韓国政府は中国製の熱間圧延厚板に反ダンピング関税(30%前後)を賦課することを検討した。ドナルド・トランプ米大統領の関税戦争の速度が上がり、韓国政府も貿易障壁を高める動きだ。韓国鉄鋼産業は中国製の低価格商品の流入で困難に陥っており、来月米国の鉄鋼関税が現実化すれば被害がさらに大きくなりかねない。
産業通商資源部貿易委員会は20日、中国製の熱間圧延厚板のダンピングで韓国国内の産業が被害を受けていると予備判定し、「暫定ダンピング防止関税率」27.91~38.02%を策定した。貿易調査の手続きは予備判定の後に本調査につながる。貿易委は、本調査が終わる前でも関税を課すことができるよう、暫定ダンピング防止関税を企画財政部長官に建議することにした。現在、中国製の熱間圧延厚板は原産地証明などをすれば韓中自由貿易協定が適用され無関税で輸入される。

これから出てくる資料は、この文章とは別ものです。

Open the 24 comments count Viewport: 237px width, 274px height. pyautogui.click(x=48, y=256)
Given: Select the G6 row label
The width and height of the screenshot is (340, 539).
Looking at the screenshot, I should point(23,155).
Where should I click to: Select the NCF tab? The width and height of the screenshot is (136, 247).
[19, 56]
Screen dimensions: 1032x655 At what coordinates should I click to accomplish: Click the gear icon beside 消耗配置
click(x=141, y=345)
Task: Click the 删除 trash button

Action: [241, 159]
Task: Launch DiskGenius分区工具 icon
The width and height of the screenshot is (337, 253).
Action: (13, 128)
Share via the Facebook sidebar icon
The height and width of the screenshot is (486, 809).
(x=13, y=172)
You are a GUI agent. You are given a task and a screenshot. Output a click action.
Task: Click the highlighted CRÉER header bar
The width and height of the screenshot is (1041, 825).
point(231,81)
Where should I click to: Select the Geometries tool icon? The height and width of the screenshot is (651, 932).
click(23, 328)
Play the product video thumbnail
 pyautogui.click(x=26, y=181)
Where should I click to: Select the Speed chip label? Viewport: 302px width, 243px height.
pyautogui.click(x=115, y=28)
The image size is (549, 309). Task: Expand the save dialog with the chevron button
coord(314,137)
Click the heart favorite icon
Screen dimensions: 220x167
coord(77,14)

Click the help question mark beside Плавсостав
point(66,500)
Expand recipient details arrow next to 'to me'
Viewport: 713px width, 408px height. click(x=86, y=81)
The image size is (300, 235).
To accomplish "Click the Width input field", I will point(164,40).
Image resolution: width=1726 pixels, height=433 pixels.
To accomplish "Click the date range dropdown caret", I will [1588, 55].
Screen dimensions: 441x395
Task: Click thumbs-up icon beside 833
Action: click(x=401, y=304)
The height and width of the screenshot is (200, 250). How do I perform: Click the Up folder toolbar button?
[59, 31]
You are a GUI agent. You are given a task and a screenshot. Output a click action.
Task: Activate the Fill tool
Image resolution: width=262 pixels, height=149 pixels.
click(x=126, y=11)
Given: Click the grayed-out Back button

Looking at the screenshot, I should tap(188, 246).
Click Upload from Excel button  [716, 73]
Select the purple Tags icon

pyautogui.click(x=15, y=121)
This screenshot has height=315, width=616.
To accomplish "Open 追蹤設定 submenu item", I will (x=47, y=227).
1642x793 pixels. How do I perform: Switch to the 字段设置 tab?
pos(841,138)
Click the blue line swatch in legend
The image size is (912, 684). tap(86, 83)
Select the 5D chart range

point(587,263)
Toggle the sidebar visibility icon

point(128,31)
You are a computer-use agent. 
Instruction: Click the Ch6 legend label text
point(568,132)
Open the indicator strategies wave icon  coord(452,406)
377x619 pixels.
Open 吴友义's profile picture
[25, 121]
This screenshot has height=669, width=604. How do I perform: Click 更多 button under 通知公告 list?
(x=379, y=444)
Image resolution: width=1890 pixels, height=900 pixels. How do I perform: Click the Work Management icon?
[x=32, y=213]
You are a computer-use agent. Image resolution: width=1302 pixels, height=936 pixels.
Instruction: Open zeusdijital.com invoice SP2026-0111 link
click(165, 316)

反ダンピング関税措置は、現代製鉄の提訴によって行われた。現代製鉄は昨年7月、安価な中国製厚板で韓国企業の収益性が悪化しているとし、政府に調査を要請した。ダンピングは正常価格以下で商品を輸出するもので、輸入国はダンピングをした分だけ関税を課すことができる。
厚い鉄鋼材である厚板は船舶の建造などに使われる。昨年の中国製厚板の輸入量は117万9328トンで、前年(112万2774トン)に比べ5%増加し、過去最高値だった。韓国国内で中国製厚板の価格は韓国製に比べて約20%安い。
中国製鉄鋼に対するダンピング調査は続く可能性が高い。中国が内需不振により自国で消費できない鉄鋼を、韓国はもちろん全世界に低価格で押し出しているためだ。米国の鉄鋼関税が施行されれば、輸出の活路が狭められた中国が韓国に鉄鋼をさらに低価格で流入させる可能性もある。産業部は現代製鉄が昨年10月に提訴した中国・日本製の熱延鋼板に対してもダンピング調査の開始を検討している。
一方、トランプ大統領は鉄鋼関税を来月12日から施行すると明らかにしている。また19日(現地時間)には自動車・半導体などに対する関税賦課発表の時期を4月よりさらに繰り上げることもありうると述べた。